## Work request
Do not copy the pictures. Write out the lines from the start of the entries through the line containing "利用規約 (41, 1267)".

=== Listed entries ===

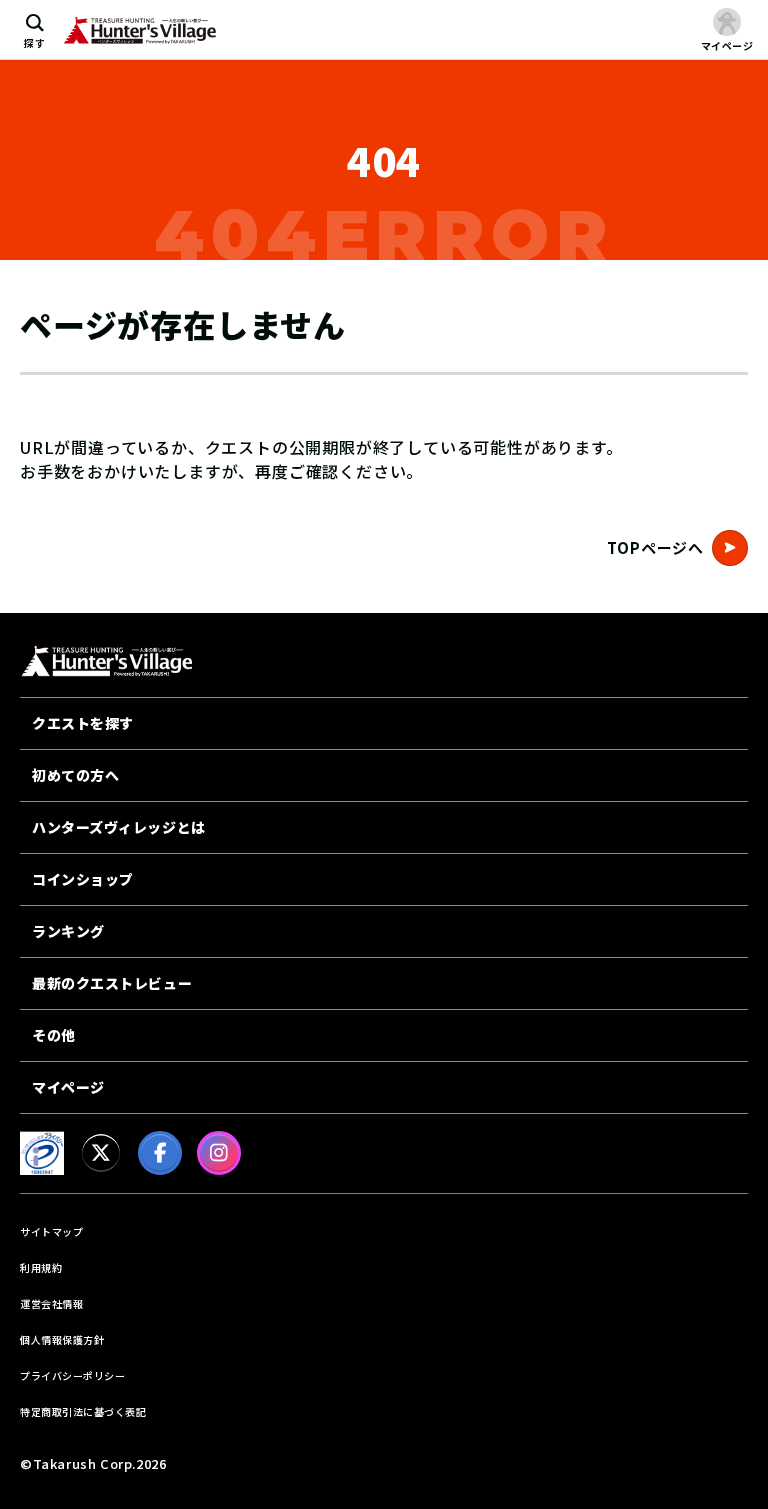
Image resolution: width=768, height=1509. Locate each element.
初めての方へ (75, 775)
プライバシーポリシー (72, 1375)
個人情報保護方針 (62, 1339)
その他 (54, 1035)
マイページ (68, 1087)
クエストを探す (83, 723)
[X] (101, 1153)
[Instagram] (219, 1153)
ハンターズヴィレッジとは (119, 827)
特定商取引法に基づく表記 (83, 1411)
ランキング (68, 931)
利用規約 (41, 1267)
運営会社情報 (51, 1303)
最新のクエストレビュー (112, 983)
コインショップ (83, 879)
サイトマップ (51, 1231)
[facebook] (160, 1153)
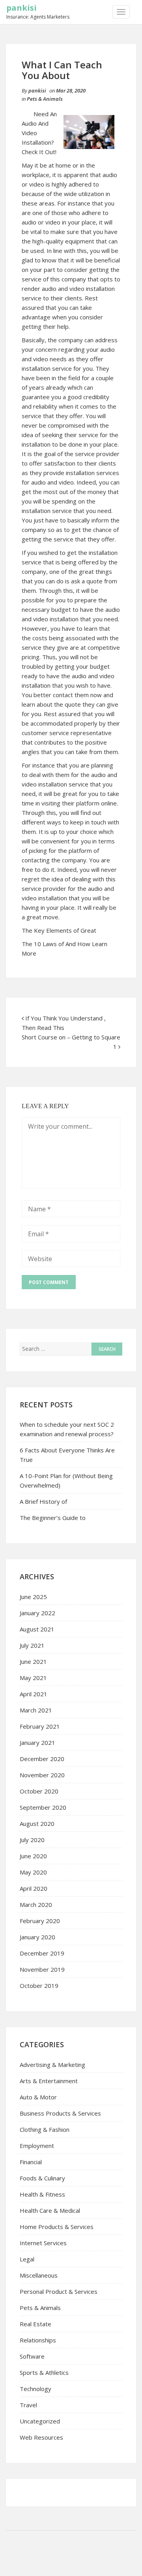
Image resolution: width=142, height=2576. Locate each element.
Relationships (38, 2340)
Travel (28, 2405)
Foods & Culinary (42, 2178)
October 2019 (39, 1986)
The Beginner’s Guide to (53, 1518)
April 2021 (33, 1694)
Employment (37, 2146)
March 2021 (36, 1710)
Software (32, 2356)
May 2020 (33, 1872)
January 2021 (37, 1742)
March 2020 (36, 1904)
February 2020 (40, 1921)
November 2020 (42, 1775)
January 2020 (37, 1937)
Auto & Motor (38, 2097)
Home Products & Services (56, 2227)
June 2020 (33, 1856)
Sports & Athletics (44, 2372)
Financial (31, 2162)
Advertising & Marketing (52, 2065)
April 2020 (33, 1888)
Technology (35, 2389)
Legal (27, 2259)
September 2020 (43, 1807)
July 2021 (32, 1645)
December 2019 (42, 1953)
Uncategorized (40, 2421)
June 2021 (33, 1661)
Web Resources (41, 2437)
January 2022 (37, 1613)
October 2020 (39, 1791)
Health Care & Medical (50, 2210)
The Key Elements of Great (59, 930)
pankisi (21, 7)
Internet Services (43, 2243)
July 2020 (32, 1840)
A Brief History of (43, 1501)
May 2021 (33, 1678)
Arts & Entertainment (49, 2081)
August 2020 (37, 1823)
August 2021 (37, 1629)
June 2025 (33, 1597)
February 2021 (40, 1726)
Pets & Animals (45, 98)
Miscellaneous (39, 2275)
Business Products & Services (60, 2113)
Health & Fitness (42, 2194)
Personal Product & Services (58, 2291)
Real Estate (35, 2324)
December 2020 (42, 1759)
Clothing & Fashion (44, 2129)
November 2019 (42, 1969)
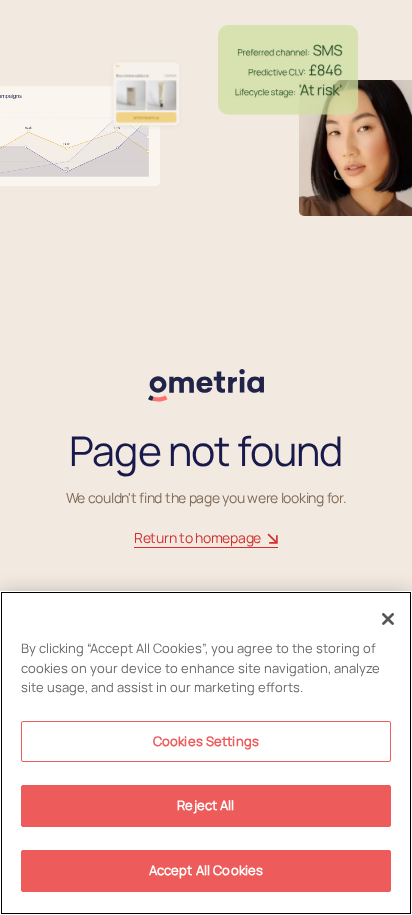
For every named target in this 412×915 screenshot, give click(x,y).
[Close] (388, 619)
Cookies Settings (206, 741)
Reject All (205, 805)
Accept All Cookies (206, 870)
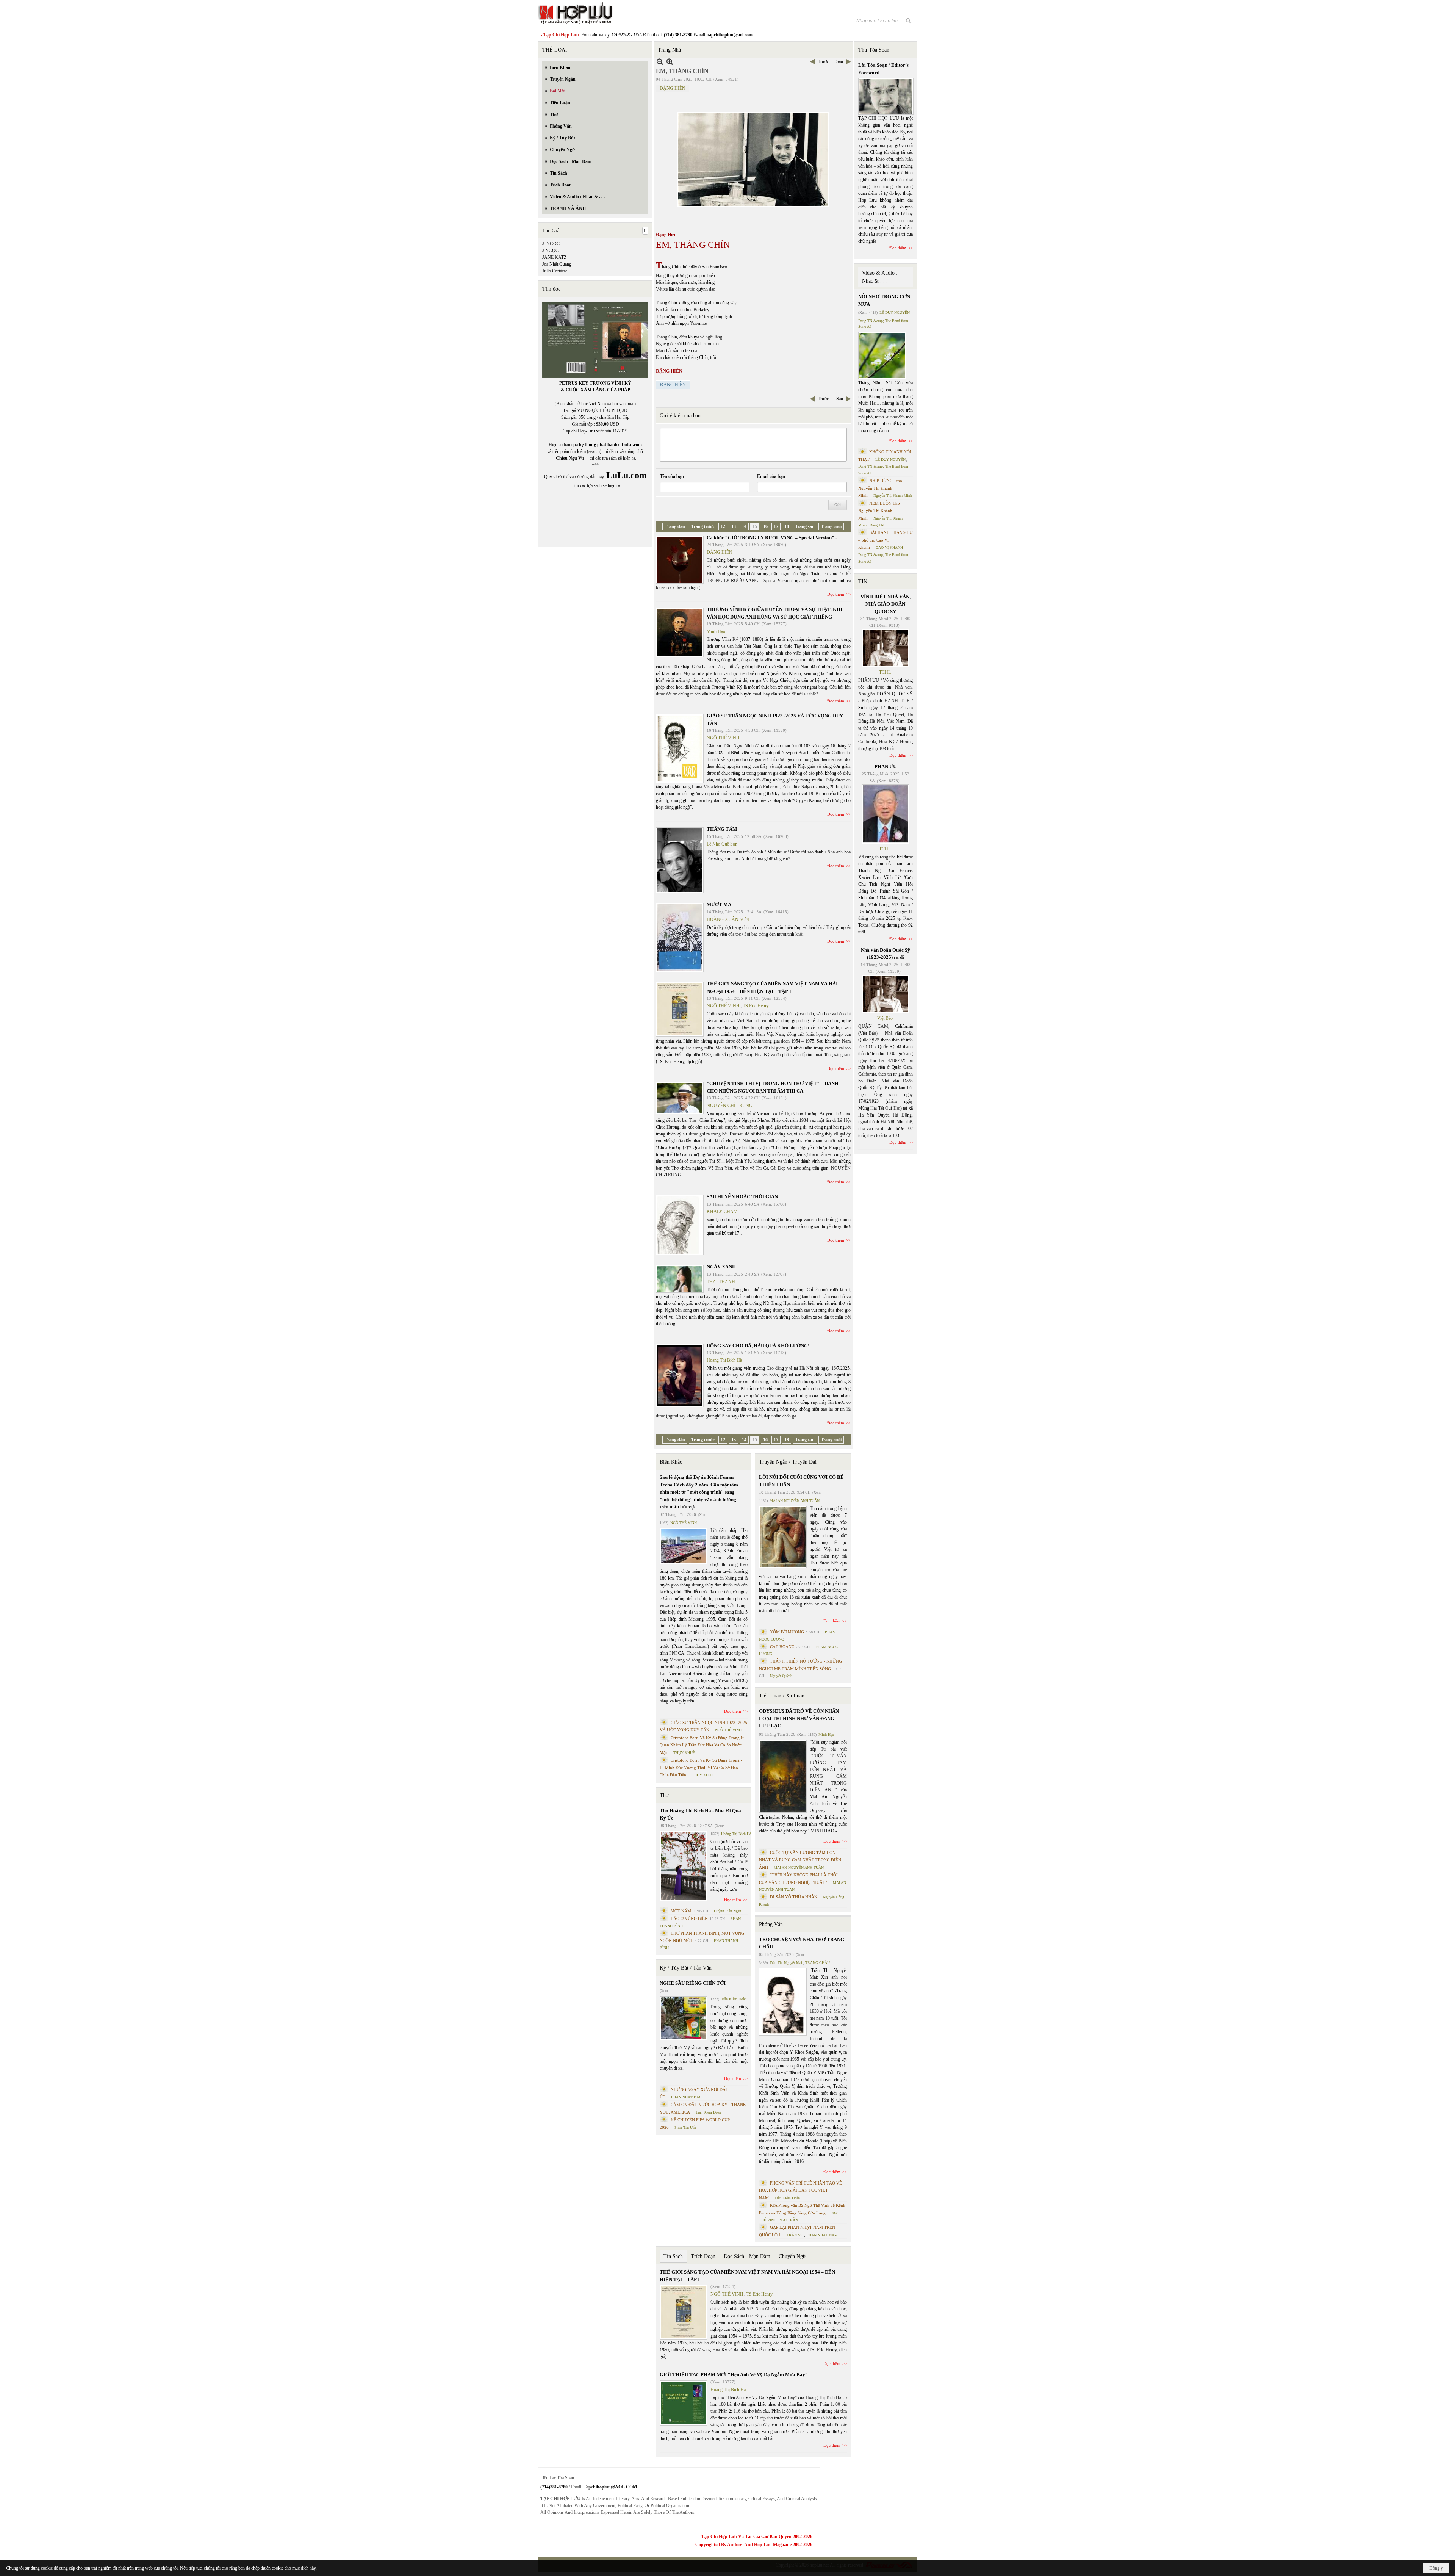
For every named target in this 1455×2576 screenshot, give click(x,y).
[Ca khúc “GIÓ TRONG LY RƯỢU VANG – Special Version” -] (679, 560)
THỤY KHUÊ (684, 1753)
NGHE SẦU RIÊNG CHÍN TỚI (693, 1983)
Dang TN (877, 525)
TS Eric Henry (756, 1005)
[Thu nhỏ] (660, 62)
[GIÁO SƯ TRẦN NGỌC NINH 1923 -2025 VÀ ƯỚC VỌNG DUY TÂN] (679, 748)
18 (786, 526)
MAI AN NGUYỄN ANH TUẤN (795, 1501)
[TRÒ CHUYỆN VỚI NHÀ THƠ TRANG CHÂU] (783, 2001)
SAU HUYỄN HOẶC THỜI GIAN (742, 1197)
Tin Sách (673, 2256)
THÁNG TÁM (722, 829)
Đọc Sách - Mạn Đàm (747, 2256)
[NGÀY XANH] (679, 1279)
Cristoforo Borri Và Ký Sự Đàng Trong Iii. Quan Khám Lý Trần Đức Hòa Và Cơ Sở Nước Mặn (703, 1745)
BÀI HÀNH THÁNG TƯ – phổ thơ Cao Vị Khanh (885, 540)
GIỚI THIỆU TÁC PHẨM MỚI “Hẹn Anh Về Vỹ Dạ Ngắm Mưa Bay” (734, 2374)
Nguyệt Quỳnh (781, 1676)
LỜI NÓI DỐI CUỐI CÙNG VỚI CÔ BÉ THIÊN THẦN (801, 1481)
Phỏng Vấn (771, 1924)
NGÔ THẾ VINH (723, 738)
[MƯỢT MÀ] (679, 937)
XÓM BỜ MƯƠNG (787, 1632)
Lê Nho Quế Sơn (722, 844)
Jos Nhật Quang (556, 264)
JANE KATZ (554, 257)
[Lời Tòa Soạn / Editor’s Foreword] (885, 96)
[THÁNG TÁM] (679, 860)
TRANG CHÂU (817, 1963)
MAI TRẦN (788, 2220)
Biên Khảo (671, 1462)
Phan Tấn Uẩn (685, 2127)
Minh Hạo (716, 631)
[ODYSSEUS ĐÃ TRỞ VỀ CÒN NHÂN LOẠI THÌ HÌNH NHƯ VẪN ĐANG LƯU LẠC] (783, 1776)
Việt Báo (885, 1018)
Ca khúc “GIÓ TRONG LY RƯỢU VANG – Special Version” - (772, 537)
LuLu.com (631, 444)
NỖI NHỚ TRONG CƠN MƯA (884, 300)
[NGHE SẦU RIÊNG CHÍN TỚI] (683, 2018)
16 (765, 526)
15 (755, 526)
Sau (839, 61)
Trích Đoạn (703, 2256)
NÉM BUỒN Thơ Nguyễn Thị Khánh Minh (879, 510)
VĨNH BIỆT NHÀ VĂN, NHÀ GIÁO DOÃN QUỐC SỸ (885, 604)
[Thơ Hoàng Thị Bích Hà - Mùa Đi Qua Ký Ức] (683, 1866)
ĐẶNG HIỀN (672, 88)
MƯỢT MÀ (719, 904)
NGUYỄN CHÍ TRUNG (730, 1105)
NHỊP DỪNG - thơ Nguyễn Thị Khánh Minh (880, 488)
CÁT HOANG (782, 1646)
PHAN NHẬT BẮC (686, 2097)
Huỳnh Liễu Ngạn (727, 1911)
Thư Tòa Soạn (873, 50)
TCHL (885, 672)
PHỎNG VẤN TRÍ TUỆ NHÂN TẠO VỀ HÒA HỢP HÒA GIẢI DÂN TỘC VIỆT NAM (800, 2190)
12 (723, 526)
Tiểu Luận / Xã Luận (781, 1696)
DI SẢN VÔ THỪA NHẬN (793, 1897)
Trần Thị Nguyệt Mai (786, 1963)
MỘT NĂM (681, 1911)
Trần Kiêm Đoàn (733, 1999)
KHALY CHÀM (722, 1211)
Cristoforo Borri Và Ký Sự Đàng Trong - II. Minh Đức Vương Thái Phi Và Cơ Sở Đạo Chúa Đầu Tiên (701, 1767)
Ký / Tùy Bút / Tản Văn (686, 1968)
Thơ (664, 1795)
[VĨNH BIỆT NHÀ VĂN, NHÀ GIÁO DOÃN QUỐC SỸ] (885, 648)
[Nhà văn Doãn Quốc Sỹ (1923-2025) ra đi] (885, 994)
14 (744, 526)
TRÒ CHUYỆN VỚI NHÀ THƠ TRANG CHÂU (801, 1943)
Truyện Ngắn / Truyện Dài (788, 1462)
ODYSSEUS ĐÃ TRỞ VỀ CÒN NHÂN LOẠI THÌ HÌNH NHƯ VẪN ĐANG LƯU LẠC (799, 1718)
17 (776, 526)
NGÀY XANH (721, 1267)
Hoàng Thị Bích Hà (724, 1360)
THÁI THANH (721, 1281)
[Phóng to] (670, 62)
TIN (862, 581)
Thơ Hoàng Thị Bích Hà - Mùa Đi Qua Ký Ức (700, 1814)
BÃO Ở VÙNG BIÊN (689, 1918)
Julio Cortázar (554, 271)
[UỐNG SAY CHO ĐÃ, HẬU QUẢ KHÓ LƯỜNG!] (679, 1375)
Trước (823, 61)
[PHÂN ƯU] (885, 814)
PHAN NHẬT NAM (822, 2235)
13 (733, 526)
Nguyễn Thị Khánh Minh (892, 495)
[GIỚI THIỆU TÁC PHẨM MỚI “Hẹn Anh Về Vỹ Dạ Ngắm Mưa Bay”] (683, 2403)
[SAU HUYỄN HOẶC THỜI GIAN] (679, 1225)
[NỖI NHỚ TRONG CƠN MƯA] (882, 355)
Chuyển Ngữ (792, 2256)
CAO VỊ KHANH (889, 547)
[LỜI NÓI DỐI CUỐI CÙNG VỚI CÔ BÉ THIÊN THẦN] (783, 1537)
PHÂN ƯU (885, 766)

===

## Exercise result
Image resolution: width=768, height=1509. Locate each element.
初めての方へ (75, 775)
プライバシーポリシー (72, 1375)
個人情報保護方針 (62, 1339)
その他 (54, 1035)
マイページ (68, 1087)
クエストを探す (83, 723)
[X] (101, 1153)
[Instagram] (219, 1153)
ハンターズヴィレッジとは (119, 827)
特定商取引法に基づく表記 (83, 1411)
ランキング (68, 931)
利用規約 (41, 1267)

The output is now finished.